*** Opening of Extracted entries ***

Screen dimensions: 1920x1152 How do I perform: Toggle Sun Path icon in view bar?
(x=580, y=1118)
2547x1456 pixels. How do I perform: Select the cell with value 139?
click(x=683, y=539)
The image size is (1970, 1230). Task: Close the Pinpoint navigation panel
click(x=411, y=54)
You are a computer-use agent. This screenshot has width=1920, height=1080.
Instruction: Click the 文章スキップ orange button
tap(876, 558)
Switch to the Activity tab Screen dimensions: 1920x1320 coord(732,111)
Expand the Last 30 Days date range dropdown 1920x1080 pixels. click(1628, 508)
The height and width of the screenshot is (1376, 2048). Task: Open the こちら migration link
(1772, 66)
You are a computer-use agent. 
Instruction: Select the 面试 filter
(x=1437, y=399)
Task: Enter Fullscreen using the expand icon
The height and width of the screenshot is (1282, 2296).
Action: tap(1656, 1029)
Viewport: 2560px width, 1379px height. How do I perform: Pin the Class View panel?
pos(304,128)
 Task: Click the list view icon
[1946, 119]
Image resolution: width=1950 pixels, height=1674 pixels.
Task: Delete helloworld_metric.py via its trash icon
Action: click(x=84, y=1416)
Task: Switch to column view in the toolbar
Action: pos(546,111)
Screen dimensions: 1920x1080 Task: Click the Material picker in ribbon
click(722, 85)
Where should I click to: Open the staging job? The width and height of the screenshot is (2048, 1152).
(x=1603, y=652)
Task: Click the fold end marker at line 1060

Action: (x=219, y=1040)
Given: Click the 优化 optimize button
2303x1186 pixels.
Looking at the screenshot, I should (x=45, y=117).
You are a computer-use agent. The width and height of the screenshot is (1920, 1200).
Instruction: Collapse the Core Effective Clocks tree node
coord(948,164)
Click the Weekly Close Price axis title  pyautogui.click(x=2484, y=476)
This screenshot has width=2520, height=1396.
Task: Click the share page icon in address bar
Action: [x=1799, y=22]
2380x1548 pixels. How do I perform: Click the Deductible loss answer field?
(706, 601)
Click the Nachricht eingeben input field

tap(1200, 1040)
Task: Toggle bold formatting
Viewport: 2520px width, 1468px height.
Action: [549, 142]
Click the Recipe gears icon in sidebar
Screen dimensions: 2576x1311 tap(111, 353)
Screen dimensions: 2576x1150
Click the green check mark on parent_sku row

*** Close of Extracted entries ***

**Activity**: The stretch of entries above that starts with the line containing "You are a computer-use agent. The" and goes on through the line containing "Task: Toggle bold formatting" is to be transcribed exactly, and no other line is to be transcribed.

**Result of the exercise**:
You are a computer-use agent. The width and height of the screenshot is (1920, 1200).
Instruction: Collapse the Core Effective Clocks tree node
coord(948,164)
Click the Weekly Close Price axis title  pyautogui.click(x=2484, y=476)
This screenshot has width=2520, height=1396.
Task: Click the share page icon in address bar
Action: [x=1799, y=22]
2380x1548 pixels. How do I perform: Click the Deductible loss answer field?
(706, 601)
Click the Nachricht eingeben input field

tap(1200, 1040)
Task: Toggle bold formatting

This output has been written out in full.